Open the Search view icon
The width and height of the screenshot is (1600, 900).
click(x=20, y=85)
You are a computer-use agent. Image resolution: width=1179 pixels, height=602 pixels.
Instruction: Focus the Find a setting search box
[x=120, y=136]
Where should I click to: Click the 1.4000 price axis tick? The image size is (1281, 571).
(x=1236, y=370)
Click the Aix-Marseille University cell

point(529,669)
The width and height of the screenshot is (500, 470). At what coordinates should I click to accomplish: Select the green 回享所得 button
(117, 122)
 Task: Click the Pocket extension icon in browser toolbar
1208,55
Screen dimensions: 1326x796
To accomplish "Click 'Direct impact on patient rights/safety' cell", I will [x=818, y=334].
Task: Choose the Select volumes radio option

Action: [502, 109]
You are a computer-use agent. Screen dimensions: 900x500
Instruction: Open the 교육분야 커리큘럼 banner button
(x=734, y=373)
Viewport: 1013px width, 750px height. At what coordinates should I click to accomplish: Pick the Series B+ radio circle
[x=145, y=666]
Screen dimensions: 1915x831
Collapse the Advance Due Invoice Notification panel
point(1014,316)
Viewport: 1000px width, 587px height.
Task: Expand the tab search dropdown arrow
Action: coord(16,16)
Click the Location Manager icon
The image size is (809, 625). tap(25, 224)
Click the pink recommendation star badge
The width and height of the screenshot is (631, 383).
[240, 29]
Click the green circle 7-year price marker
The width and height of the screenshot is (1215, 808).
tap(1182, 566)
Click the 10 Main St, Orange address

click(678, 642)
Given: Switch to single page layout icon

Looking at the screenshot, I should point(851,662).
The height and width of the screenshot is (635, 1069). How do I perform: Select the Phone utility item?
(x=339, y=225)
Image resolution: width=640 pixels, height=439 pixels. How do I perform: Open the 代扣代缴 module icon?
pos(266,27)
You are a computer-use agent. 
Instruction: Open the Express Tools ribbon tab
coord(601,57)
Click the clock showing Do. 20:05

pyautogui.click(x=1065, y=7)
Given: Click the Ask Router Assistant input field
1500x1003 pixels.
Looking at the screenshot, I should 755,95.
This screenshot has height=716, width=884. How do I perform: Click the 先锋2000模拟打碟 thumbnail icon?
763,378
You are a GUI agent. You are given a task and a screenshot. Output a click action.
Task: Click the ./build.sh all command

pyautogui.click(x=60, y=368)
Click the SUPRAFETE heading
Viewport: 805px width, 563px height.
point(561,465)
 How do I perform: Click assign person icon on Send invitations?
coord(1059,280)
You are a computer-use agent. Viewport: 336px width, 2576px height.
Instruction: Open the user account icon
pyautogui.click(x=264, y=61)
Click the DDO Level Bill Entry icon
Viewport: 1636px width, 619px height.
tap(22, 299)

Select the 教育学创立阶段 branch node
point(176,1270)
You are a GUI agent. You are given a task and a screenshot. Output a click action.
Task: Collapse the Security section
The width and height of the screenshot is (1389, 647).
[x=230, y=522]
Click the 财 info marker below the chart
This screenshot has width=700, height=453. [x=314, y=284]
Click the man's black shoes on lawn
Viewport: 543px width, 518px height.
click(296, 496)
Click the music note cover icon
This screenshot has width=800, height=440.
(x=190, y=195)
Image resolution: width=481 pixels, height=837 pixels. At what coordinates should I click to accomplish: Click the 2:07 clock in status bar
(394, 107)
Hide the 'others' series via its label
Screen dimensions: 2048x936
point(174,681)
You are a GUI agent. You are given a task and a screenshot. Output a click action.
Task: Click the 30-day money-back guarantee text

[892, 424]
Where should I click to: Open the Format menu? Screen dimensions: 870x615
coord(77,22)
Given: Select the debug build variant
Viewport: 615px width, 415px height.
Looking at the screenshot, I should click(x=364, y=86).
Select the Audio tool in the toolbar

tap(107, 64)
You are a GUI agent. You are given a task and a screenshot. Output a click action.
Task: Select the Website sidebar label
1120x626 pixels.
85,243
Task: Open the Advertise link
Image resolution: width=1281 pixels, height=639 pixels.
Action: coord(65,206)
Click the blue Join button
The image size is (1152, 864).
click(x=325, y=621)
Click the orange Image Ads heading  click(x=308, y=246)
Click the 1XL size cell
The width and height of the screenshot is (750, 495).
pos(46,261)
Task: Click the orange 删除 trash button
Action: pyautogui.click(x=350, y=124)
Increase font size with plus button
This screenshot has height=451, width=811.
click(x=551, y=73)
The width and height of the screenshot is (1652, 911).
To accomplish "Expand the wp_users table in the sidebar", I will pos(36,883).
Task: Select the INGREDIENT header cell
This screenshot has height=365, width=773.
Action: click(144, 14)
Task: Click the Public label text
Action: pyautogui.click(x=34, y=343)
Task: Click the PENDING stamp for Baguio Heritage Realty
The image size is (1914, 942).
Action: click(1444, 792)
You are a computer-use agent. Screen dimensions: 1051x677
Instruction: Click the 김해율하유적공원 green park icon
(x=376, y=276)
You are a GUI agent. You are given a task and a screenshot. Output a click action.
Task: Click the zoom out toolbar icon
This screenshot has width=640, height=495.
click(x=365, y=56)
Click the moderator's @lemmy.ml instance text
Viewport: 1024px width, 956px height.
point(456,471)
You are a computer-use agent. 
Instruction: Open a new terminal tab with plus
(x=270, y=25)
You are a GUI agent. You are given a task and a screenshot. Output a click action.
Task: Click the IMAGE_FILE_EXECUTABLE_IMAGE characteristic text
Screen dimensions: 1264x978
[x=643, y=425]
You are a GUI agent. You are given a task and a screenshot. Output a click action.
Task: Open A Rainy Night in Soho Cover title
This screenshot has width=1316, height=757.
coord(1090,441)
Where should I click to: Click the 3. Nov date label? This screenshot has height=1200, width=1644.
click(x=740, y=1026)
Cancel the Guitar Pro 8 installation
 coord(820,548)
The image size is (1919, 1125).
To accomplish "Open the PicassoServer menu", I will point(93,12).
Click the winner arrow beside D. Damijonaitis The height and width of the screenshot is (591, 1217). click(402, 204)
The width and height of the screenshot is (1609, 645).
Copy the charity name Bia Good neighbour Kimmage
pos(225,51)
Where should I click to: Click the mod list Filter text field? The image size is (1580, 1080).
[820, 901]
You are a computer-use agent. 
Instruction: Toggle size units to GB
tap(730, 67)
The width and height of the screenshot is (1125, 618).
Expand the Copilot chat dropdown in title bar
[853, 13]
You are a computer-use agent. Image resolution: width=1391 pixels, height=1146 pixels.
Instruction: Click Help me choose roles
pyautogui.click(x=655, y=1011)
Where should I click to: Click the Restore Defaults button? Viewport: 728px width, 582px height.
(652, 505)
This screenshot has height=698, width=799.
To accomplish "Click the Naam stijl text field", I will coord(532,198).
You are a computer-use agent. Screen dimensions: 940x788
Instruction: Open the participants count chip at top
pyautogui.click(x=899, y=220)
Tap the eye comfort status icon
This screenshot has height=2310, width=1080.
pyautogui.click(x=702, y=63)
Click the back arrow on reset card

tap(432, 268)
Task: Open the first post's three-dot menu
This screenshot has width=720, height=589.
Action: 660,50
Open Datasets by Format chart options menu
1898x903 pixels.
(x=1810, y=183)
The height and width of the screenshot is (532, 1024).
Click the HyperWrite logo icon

——————

Your task is to reproduce all the data exactly as shown.

- _Output below_
Open the Search view icon
The width and height of the screenshot is (1600, 900).
click(x=20, y=85)
You are a computer-use agent. Image resolution: width=1179 pixels, height=602 pixels.
Instruction: Focus the Find a setting search box
[x=120, y=136]
Where should I click to: Click the 1.4000 price axis tick? The image size is (1281, 571).
(x=1236, y=370)
Click the Aix-Marseille University cell

point(529,669)
The width and height of the screenshot is (500, 470). At what coordinates should I click to accomplish: Select the green 回享所得 button
(117, 122)
 Task: Click the Pocket extension icon in browser toolbar
1208,55
Screen dimensions: 1326x796
To accomplish "Click 'Direct impact on patient rights/safety' cell", I will [x=818, y=334].
Task: Choose the Select volumes radio option

Action: [502, 109]
You are a computer-use agent. Screen dimensions: 900x500
Instruction: Open the 교육분야 커리큘럼 banner button
(x=734, y=373)
Viewport: 1013px width, 750px height. At what coordinates should I click to accomplish: Pick the Series B+ radio circle
[x=145, y=666]
Screen dimensions: 1915x831
Collapse the Advance Due Invoice Notification panel
point(1014,316)
Viewport: 1000px width, 587px height.
Task: Expand the tab search dropdown arrow
Action: coord(16,16)
Click the Location Manager icon
The image size is (809, 625). tap(25, 224)
Click the pink recommendation star badge
The width and height of the screenshot is (631, 383).
[240, 29]
Click the green circle 7-year price marker
The width and height of the screenshot is (1215, 808).
tap(1182, 566)
Click the 10 Main St, Orange address

click(678, 642)
Given: Switch to single page layout icon

Looking at the screenshot, I should point(851,662).
The height and width of the screenshot is (635, 1069). How do I perform: Select the Phone utility item?
(x=339, y=225)
Image resolution: width=640 pixels, height=439 pixels. How do I perform: Open the 代扣代缴 module icon?
pos(266,27)
You are a computer-use agent. 
Instruction: Open the Express Tools ribbon tab
coord(601,57)
Click the clock showing Do. 20:05

pyautogui.click(x=1065, y=7)
Given: Click the Ask Router Assistant input field
1500x1003 pixels.
Looking at the screenshot, I should 755,95.
This screenshot has height=716, width=884. How do I perform: Click the 先锋2000模拟打碟 thumbnail icon?
763,378
You are a GUI agent. You are given a task and a screenshot. Output a click action.
Task: Click the ./build.sh all command

pyautogui.click(x=60, y=368)
Click the SUPRAFETE heading
Viewport: 805px width, 563px height.
point(561,465)
 How do I perform: Click assign person icon on Send invitations?
coord(1059,280)
You are a computer-use agent. Viewport: 336px width, 2576px height.
Instruction: Open the user account icon
pyautogui.click(x=264, y=61)
Click the DDO Level Bill Entry icon
Viewport: 1636px width, 619px height.
tap(22, 299)

Select the 教育学创立阶段 branch node
point(176,1270)
You are a GUI agent. You are given a task and a screenshot. Output a click action.
Task: Collapse the Security section
The width and height of the screenshot is (1389, 647).
[x=230, y=522]
Click the 财 info marker below the chart
This screenshot has width=700, height=453. [x=314, y=284]
Click the man's black shoes on lawn
Viewport: 543px width, 518px height.
click(296, 496)
Click the music note cover icon
This screenshot has width=800, height=440.
(x=190, y=195)
Image resolution: width=481 pixels, height=837 pixels. At what coordinates should I click to accomplish: Click the 2:07 clock in status bar
(394, 107)
Hide the 'others' series via its label
Screen dimensions: 2048x936
point(174,681)
You are a GUI agent. You are given a task and a screenshot. Output a click action.
Task: Click the 30-day money-back guarantee text

[892, 424]
Where should I click to: Open the Format menu? Screen dimensions: 870x615
coord(77,22)
Given: Select the debug build variant
Viewport: 615px width, 415px height.
Looking at the screenshot, I should click(x=364, y=86).
Select the Audio tool in the toolbar

tap(107, 64)
You are a GUI agent. You are given a task and a screenshot. Output a click action.
Task: Select the Website sidebar label
1120x626 pixels.
85,243
Task: Open the Advertise link
Image resolution: width=1281 pixels, height=639 pixels.
Action: coord(65,206)
Click the blue Join button
The image size is (1152, 864).
click(x=325, y=621)
Click the orange Image Ads heading  click(x=308, y=246)
Click the 1XL size cell
The width and height of the screenshot is (750, 495).
pos(46,261)
Task: Click the orange 删除 trash button
Action: pyautogui.click(x=350, y=124)
Increase font size with plus button
This screenshot has height=451, width=811.
click(x=551, y=73)
The width and height of the screenshot is (1652, 911).
To accomplish "Expand the wp_users table in the sidebar", I will pos(36,883).
Task: Select the INGREDIENT header cell
This screenshot has height=365, width=773.
Action: click(144, 14)
Task: Click the Public label text
Action: pyautogui.click(x=34, y=343)
Task: Click the PENDING stamp for Baguio Heritage Realty
The image size is (1914, 942).
Action: click(1444, 792)
You are a computer-use agent. Screen dimensions: 1051x677
Instruction: Click the 김해율하유적공원 green park icon
(x=376, y=276)
You are a GUI agent. You are given a task and a screenshot. Output a click action.
Task: Click the zoom out toolbar icon
This screenshot has width=640, height=495.
click(x=365, y=56)
Click the moderator's @lemmy.ml instance text
Viewport: 1024px width, 956px height.
point(456,471)
You are a computer-use agent. 
Instruction: Open a new terminal tab with plus
(x=270, y=25)
You are a GUI agent. You are given a task and a screenshot. Output a click action.
Task: Click the IMAGE_FILE_EXECUTABLE_IMAGE characteristic text
Screen dimensions: 1264x978
[x=643, y=425]
You are a GUI agent. You are given a task and a screenshot. Output a click action.
Task: Open A Rainy Night in Soho Cover title
This screenshot has width=1316, height=757.
coord(1090,441)
Where should I click to: Click the 3. Nov date label? This screenshot has height=1200, width=1644.
click(x=740, y=1026)
Cancel the Guitar Pro 8 installation
 coord(820,548)
The image size is (1919, 1125).
To accomplish "Open the PicassoServer menu", I will point(93,12).
Click the winner arrow beside D. Damijonaitis The height and width of the screenshot is (591, 1217). click(402, 204)
The width and height of the screenshot is (1609, 645).
Copy the charity name Bia Good neighbour Kimmage
pos(225,51)
Where should I click to: Click the mod list Filter text field? The image size is (1580, 1080).
[820, 901]
You are a computer-use agent. 
Instruction: Toggle size units to GB
tap(730, 67)
The width and height of the screenshot is (1125, 618).
Expand the Copilot chat dropdown in title bar
[853, 13]
You are a computer-use agent. Image resolution: width=1391 pixels, height=1146 pixels.
Instruction: Click Help me choose roles
pyautogui.click(x=655, y=1011)
Where should I click to: Click the Restore Defaults button? Viewport: 728px width, 582px height.
(652, 505)
This screenshot has height=698, width=799.
To accomplish "Click the Naam stijl text field", I will coord(532,198).
You are a computer-use agent. Screen dimensions: 940x788
Instruction: Open the participants count chip at top
pyautogui.click(x=899, y=220)
Tap the eye comfort status icon
This screenshot has height=2310, width=1080.
pyautogui.click(x=702, y=63)
Click the back arrow on reset card

tap(432, 268)
Task: Open the first post's three-dot menu
This screenshot has width=720, height=589.
Action: 660,50
Open Datasets by Format chart options menu
1898x903 pixels.
(x=1810, y=183)
The height and width of the screenshot is (532, 1024).
Click the HyperWrite logo icon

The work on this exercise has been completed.